> Problem to work on: Given the entries that follow, write out exactly the lines starting at the one containing "Image resolution: width=1568" and ending at the one containing "the 2022 US$", both ends included, and only those.

> The records:
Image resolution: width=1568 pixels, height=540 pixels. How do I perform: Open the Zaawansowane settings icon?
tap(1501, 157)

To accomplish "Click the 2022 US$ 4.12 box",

...

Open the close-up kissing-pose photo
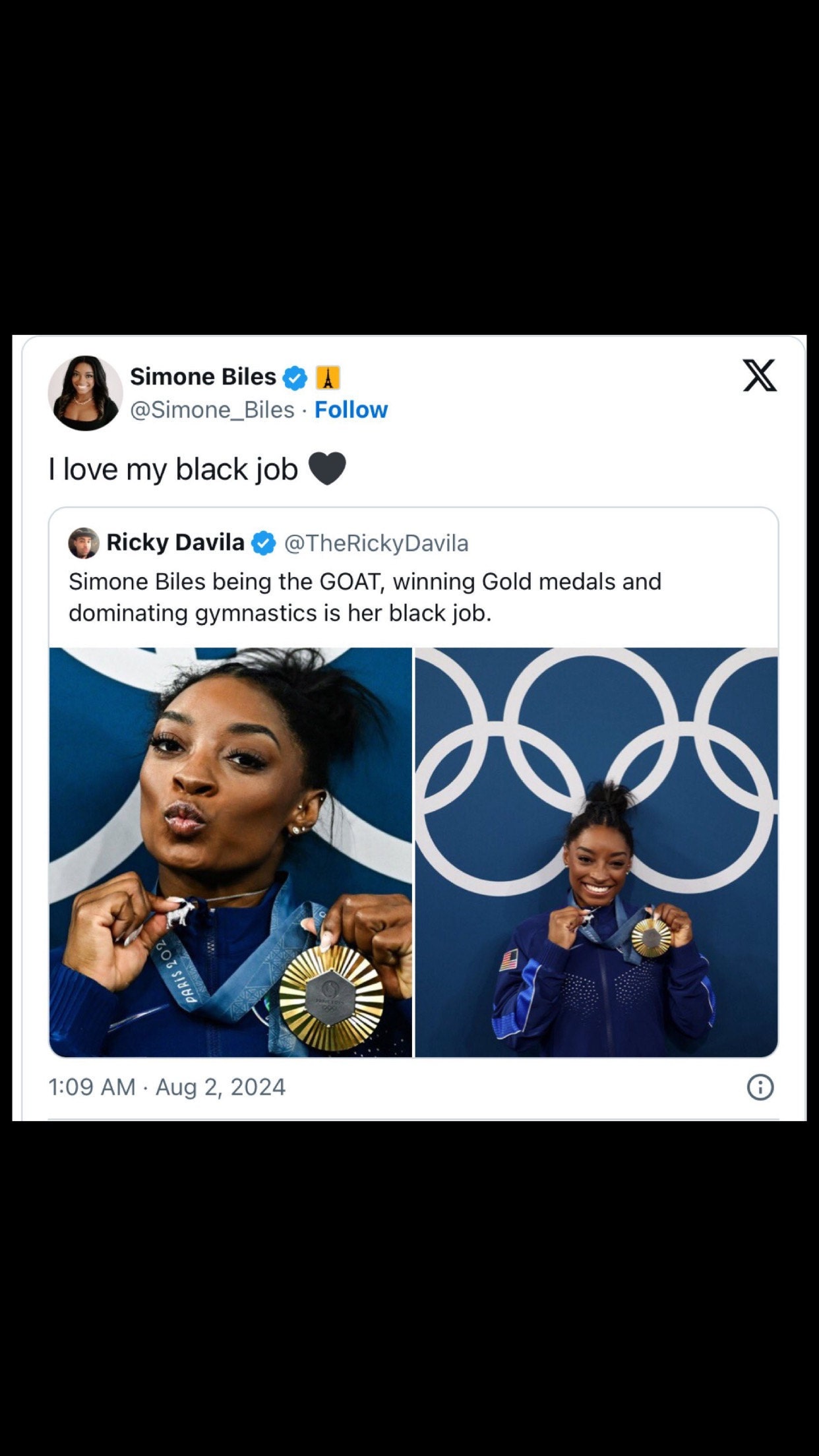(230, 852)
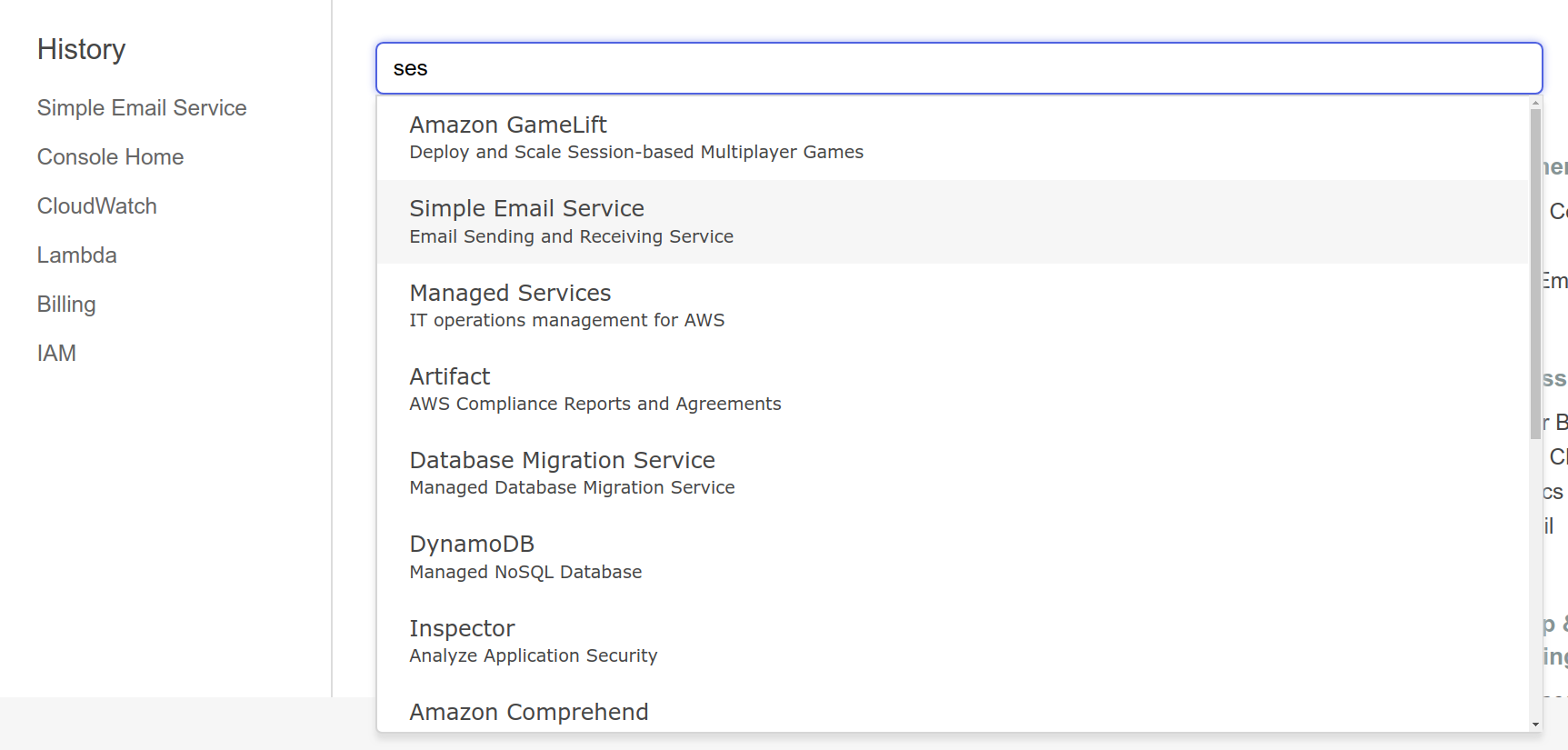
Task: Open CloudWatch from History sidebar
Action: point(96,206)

> Expected answer:
Image resolution: width=1568 pixels, height=540 pixels. How do I perform: Open the Zaawansowane settings icon?
tap(1501, 157)

To accomplish "Click the 2022 US$ 4.12 box",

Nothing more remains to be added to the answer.